● **Text provided**
# # #

Review | Film review: The Post – Tom Hanks, Meryl Streep shine in Spielberg’s Pentagon Papers drama
Steven Spielberg’s drama brilliantly explores integrity-wrapped investigative journalism, as reporters dig into murky cover-ups in the Nixon administration, while Streep plays a lone female in power, locking horns with those around her
4/5 stars
Films like Munich, Amistad and Lincoln have shown that Steven Spielberg loves to dip into the history books, but he never made a movie set in the past with quite as much contemporary resonance as The Post. Set in 1971, it’s a story of integrity-wrapped investigative journalism, as reporters dig into murky cover-ups in the Nixon administration.

# # #

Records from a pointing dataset
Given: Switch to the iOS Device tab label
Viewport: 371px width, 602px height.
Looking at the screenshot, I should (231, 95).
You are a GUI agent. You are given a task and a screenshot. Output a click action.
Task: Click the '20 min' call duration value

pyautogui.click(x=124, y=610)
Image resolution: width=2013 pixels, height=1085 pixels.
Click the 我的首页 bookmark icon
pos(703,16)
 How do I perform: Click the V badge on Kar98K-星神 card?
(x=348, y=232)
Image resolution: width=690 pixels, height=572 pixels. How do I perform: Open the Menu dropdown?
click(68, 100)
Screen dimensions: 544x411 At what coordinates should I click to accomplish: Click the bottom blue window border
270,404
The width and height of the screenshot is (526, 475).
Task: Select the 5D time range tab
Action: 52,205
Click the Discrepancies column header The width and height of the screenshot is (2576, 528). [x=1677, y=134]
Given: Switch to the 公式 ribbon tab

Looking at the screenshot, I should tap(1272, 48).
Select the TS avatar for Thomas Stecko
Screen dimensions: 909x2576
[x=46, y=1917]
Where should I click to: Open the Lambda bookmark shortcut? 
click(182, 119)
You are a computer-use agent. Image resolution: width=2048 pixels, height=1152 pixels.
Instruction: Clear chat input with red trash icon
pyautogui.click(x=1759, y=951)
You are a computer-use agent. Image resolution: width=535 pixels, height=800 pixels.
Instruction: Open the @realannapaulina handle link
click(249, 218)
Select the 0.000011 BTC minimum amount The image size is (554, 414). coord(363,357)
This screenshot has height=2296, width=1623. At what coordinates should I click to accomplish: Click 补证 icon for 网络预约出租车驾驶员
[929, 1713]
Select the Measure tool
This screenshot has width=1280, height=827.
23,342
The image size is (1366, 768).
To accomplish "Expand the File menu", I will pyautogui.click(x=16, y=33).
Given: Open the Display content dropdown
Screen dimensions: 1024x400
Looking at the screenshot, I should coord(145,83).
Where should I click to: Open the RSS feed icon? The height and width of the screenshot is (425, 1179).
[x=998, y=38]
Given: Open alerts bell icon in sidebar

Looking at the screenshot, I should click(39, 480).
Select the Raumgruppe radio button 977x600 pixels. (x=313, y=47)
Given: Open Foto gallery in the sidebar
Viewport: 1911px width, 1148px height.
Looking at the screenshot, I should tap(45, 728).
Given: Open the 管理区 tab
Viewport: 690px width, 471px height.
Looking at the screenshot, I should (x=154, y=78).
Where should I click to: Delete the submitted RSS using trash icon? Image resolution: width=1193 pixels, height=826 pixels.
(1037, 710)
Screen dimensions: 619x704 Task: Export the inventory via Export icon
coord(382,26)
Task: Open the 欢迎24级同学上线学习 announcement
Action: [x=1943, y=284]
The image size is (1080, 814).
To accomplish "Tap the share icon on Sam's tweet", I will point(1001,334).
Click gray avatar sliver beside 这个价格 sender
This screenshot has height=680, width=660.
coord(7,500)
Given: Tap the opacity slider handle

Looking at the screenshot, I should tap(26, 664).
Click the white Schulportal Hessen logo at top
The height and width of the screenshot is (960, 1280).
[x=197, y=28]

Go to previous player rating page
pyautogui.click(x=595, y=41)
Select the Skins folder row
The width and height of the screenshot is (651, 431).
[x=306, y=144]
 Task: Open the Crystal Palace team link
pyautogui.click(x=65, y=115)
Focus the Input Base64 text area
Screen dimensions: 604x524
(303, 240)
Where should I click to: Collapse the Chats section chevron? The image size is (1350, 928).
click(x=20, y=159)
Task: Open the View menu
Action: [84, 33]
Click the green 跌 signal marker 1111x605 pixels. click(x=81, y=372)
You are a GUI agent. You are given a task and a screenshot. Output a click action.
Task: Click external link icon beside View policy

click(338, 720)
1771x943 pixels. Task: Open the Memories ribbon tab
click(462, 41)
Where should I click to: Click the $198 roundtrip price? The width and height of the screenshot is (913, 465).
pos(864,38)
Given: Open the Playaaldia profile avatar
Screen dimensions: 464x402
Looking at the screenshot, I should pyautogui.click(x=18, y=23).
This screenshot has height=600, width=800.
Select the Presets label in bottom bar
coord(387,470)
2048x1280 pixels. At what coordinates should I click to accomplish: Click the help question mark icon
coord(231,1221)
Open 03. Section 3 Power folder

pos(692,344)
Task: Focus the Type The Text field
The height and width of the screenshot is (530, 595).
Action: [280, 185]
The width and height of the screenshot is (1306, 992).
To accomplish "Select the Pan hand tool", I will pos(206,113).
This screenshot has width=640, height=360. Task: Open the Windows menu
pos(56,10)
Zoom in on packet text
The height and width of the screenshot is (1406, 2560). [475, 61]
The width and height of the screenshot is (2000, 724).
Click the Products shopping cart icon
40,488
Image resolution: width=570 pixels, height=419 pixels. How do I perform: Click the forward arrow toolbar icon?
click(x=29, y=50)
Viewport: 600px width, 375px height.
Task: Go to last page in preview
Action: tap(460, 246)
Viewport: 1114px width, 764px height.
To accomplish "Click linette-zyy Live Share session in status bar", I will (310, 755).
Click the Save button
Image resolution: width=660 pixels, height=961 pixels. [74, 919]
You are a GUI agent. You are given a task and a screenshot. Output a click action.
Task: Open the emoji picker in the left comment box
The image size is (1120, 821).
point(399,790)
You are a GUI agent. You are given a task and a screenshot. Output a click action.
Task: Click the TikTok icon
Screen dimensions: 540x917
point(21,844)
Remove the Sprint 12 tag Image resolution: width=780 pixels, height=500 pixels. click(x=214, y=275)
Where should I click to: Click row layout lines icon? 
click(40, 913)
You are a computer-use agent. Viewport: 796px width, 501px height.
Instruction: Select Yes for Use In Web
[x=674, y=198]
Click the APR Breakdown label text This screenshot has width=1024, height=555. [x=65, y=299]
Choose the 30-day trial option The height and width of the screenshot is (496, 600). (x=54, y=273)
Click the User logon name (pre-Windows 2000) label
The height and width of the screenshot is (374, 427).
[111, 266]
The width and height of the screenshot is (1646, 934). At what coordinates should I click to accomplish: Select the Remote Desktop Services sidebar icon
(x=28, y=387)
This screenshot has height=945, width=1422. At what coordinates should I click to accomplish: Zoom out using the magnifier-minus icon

# # #

● **Description of the task**
Continue the review of The Post from the point where it stops. These records were taken from a separate source.

● **Right answer**
It’s pre-Watergate, when the American public was still innocent. But behind closed doors, the Vietnam war was going spectacularly wrong. Catalogued in the so-called Pentagon Papers, Spielberg’s film details just how these top-secret documents went public, despite the White House filing a court injunction to prevent publication.
The story is seen through the eyes of Washington Post executive editor Ben Bradlee (Tom Hanks) and the paper’s socialite publisher Katharine Graham (Meryl Streep) – curious given the Post was always playing catch-up with The New York Times, who broke the story. Perhaps Spielberg is paying tribute to the classic Post-set Watergate film All The President’s Men .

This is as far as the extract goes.